### ASSIGNMENT
Please repeat each line below exactly, with no images in the copy.
*** PROVIDED DATA Section Begins ***
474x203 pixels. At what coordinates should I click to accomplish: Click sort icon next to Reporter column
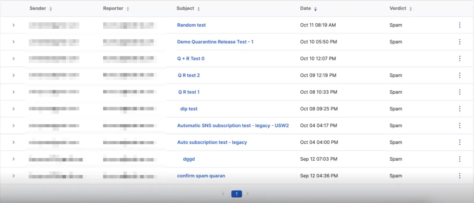click(128, 9)
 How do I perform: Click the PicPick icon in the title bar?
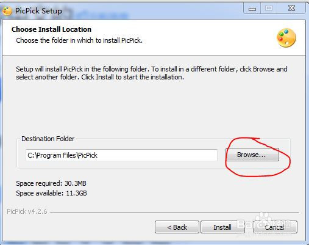7,11
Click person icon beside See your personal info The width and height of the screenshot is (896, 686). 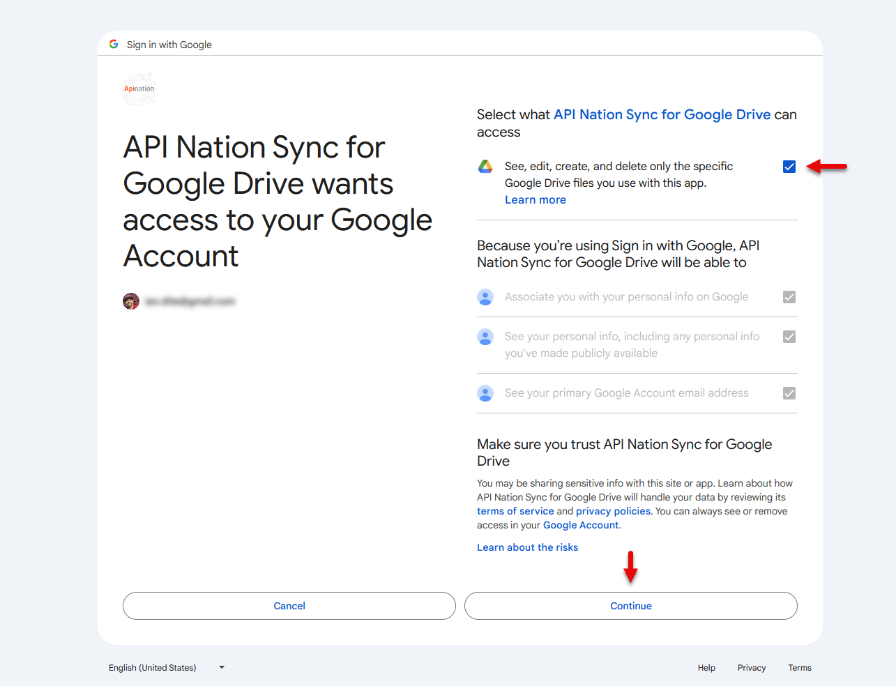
*** PROVIDED DATA Section Ends ***
### SOLUTION TO THIS PROBLEM
474x203 pixels. At what coordinates should I click to accomplish: Click sort icon next to Reporter column
click(128, 9)
 How do I perform: Click the PicPick icon in the title bar?
7,11
Click person icon beside See your personal info The width and height of the screenshot is (896, 686). 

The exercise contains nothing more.